JAKARTA, KOMPAS.com – Suara biola-bass Höfner Awan Garnida bergema ketika "I Want to Hold Your Hand" membuka malam penuh nostalgia di Jakarta International Velodrome, Sabtu (5/7/2025).
G-Pluck Beatles Band, tribute band The Beatles asal Indonesia, hadir dalam format konser tunggal bertajuk Waktu Indonesia Tribute (WIT), membawa penonton menyusuri tiga fase evolusi musikal Beatles.
Digelar oleh The Mahariza Company (tmc), WIT mengusung konsep konser intim dan eksklusif, sebagai bentuk penghormatan kepada The Fab Four.
Dalam rangkaian tur ini, Jakarta menjadi salah satu kota persinggahan, menyajikan tiga babak pertunjukan yang masing-masing mewakili era berbeda The Beatles: dari masa mop-top awal, fase eksperimental penuh warna, hingga era akhir yang penuh kontemplasi.
Di atas panggung, G-Pluck tampil all out. Awan Garnida (Paul), Gilang Pramudya (John), Fery Gustian (George), dan Riza Bachri (Ringo) tampil lengkap dengan kostum, aksen vokal, serta koleksi instrumen autentik—termasuk gitar-gitar ikonik seperti Rickenbacker 360/12 hingga Epiphone Casino.
Baca juga: Kisah di Balik Lagu Hey Jude Karya The Beatles
Dua musisi tambahan, Aufa Kantadiredja dan Luthfi Zamzami, memperkuat formasi dengan isian keyboard dan sequencer, menghadirkan orkestrasi a la George Martin dan Billy Preston.
Kurang lebih 2.000 penonton memenuhi venue. Meski duduk, mereka larut dalam nyanyian—baik yang mengenang masa muda mereka bersama Beatles, maupun generasi baru yang tumbuh dalam keabadian musik band asal Liverpool ini.
Momen paling meriah terjadi saat "Hey Jude" dilantunkan, mengajak semua bersatu dalam bagian "na-na-na-na" yang menggema panjang. Membuat konser ini terasa seperti perayaan kolektif atas kenangan kita masing-masing.
Setlist malam itu mencakup puluhan lagu, dari "Yesterday", "Paperback Writer", hingga "A Day in the Life", lengkap dengan Abbey Road medley dan encore penuh suka cita: “Hello Goodbye”. Beberapa lagu dibawakan untuk pertama kalinya oleh G-Pluck, termasuk “I Am the Walrus” yang mendapat sambutan antusias.
Tak hanya musik, konser ini juga menyelipkan berbagai momen personal. Di sela lagu, beberapa video dari penonton diputar. Dari kisah ibu yang telah tiada, ulang tahun ayah, hingga momen romantis sepasang suami istri yang kemudian disambut Awan dengan persembahan lagu “In My Life”.

Tujuan latihan:
Tuliskan ulang kata demi kata bagian teks tentang konser G-Pluck yang dibuka dengan kata-kata "JAKARTA, KOMPAS.com –" dan ditutup dengan "Velodrome, Sabtu (5/7/2025).". Baris-baris sesudah ini merupakan bahan tersendiri yang terpisah dari teks.

Bagian data:
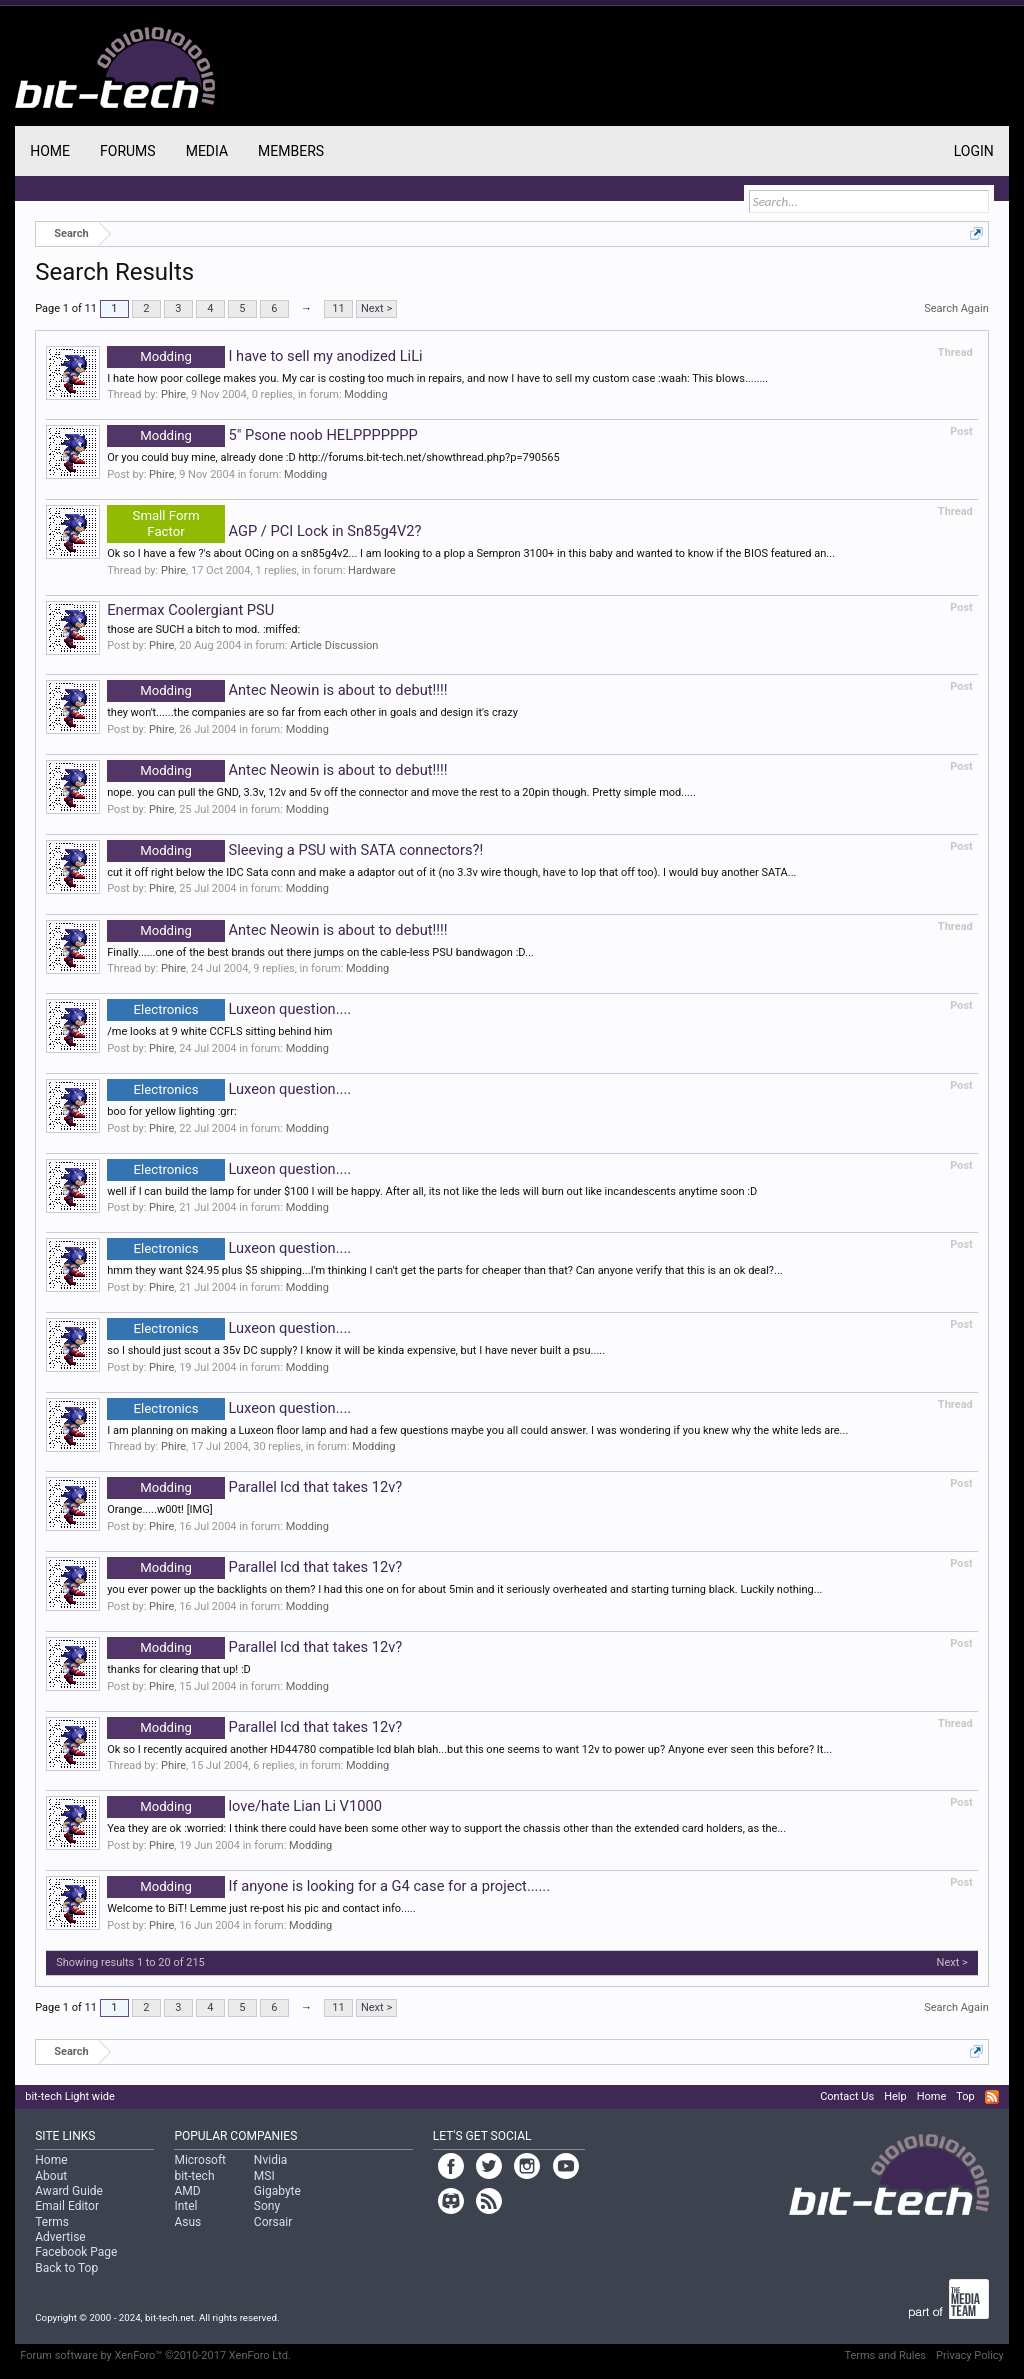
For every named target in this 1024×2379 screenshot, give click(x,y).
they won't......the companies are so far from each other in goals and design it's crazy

Penyelesaian soal:
JAKARTA, KOMPAS.com – Suara biola-bass Höfner Awan Garnida bergema ketika "I Want to Hold Your Hand" membuka malam penuh nostalgia di Jakarta International Velodrome, Sabtu (5/7/2025).